Geringe Investitionen in Einbruchschutz

Zugleich lässt sich beobachten, dass nur ein kleiner Teil der Bevölkerung dazu bereit ist, zu Gunsten der eigenen Sicherheit Geld in die Hand zu nehmen. Nach wie vor gibt es diese Käufe nur in einem überschaubaren Rahmen. Dabei kann der Kontakt zu einem professionellen Schlüsseldienst , für eine umfassende Beratung sorgen. Eine deutliche Verbesserung der Sicherheit im Eigenheim ist häufig schon ab mittleren dreistelligen Beträgen möglich.

Während eine Absicherung des Wohngebäudes präventiv wirksam werden kann, um zum Beispiel auch die psychologischen Folgen der Tat zu vermeiden, wird diese Chance nur selten genutzt. Derweil entscheiden sich viele Bürgerinnen und Bürger für den Abschluss einer Versicherung , die zumindest den finanziellen Schaden der Tat begleichen kann. Doch die Praxis zeigt, dass gerade die mentalen Auswirkungen sehr viel schwerer wiegen können und es deshalb wert sind, dass Maßnahmen gegen sie ergriffen und in die Wege geleitet werden.

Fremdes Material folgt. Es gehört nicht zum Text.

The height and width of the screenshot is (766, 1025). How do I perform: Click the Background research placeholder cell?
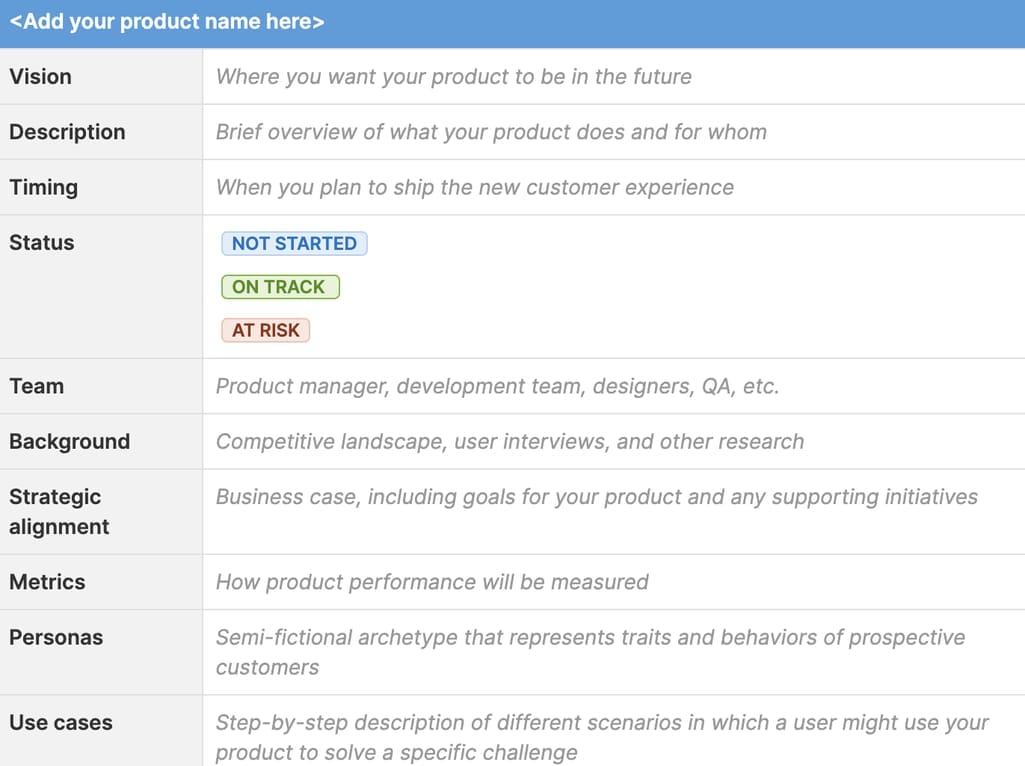509,442
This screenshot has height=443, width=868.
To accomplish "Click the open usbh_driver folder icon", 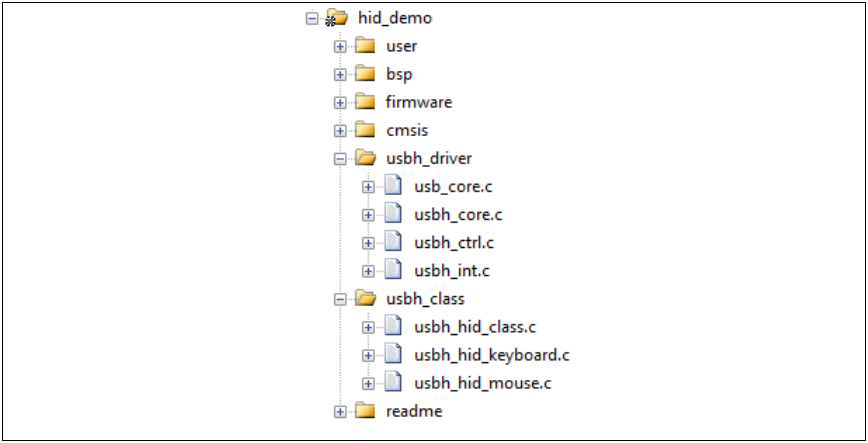I will point(365,158).
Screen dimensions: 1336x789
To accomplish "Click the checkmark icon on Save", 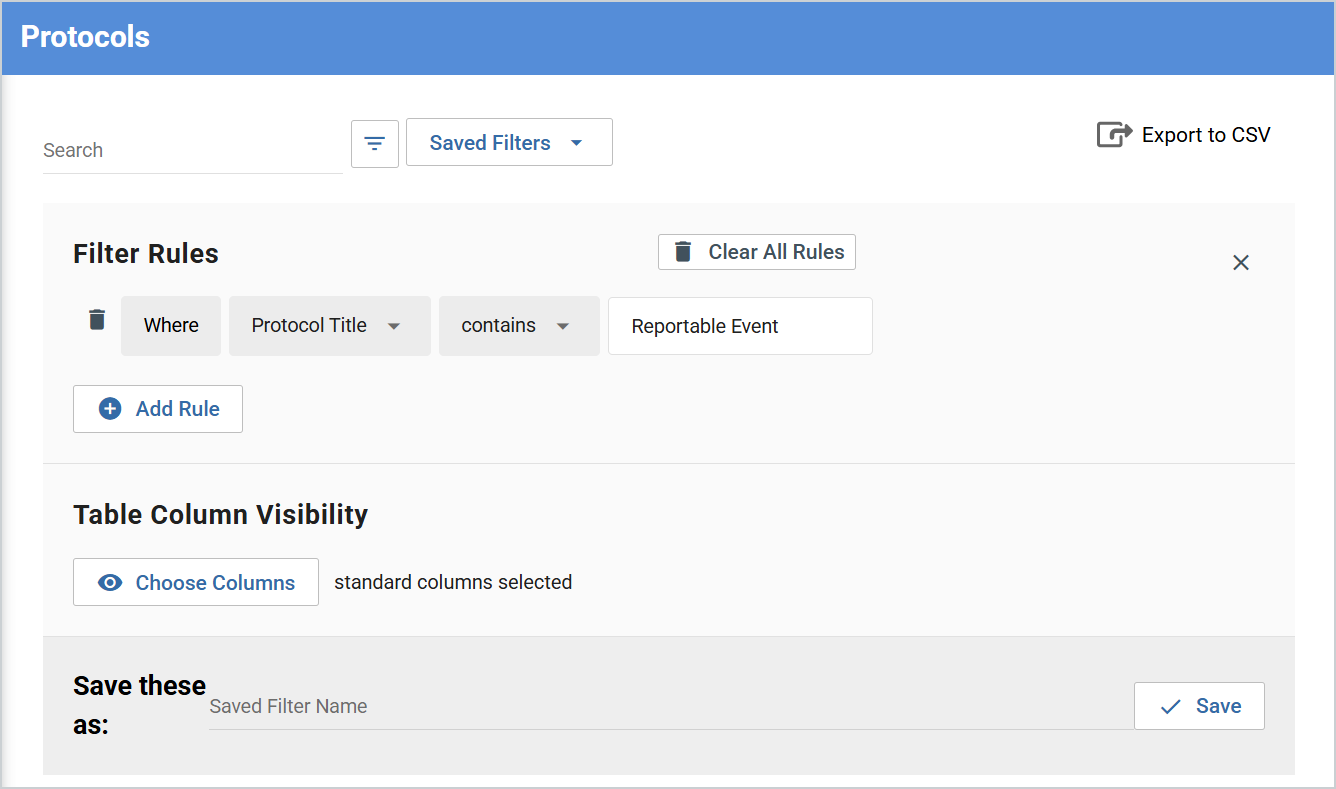I will (x=1170, y=707).
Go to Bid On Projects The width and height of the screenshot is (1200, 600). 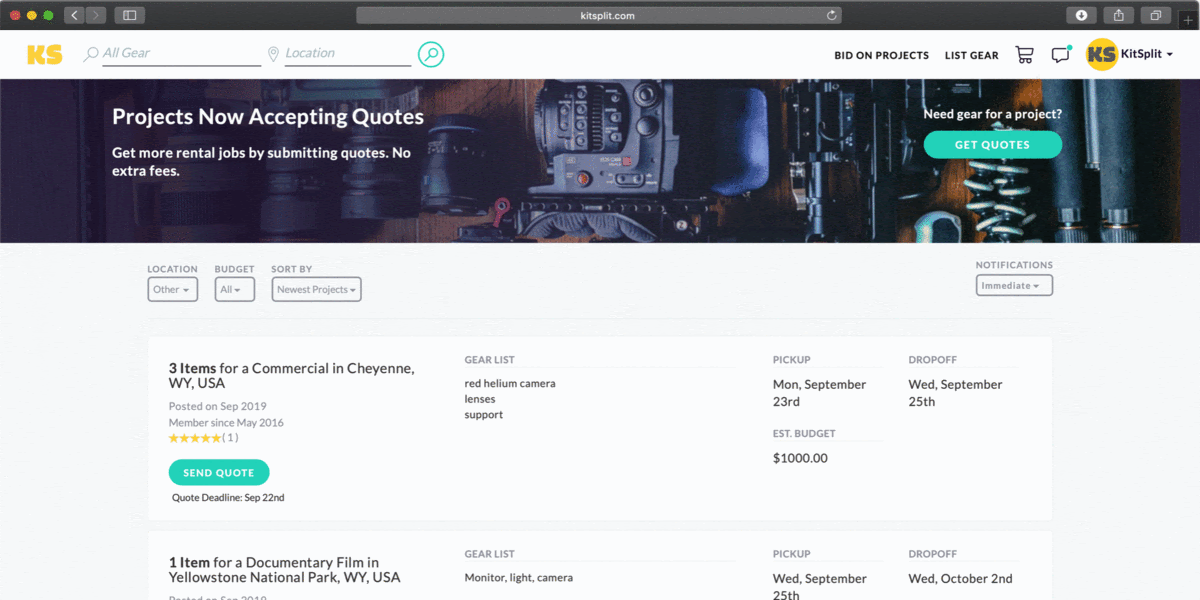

Verstecke mit Vorsicht nutzen

Nach dem Rat der Experten bietet nur ein hochwertiger Safe genügend Schutz für die in der Wohnung befindlichen Wertsachen. Doch viele möchten die Investition von mehreren hundert Euro vermeiden, die eine solche Installation zunächst mit sich bringen würde. Daher fällt der Blick immer häufiger auf scheinbar geniale Verstecke, die von kaum einem Täter entschlüsselt werden sollen. Doch viele dieser vermeintlichen Geheimtipps entpuppen sich als eine Gefahr für die zu schützenden Gegenstände. Das unter der Matratze versteckte Geld oder der Schmuck im doppelten Boden der Zuckerdose sind nur zwei Beispiele, die es längst zu medialer Bekanntheit gebracht haben. Zwar kann sich Kreativität an dieser Stelle auszahlen, doch von einem vollwertigen Schutz muss dabei noch nicht die Rede sein.

Trotz aller Maßnahmen bleibt die Gefahr des Einbruchs bestehen, sofern Bargeld, Gold und Schmuck zuhause aufbewahrt wird. Unter diesem Gesichtspunkt scheint es deshalb angebracht zu sein, sich zeitnah mit diesem Thema zu befassen.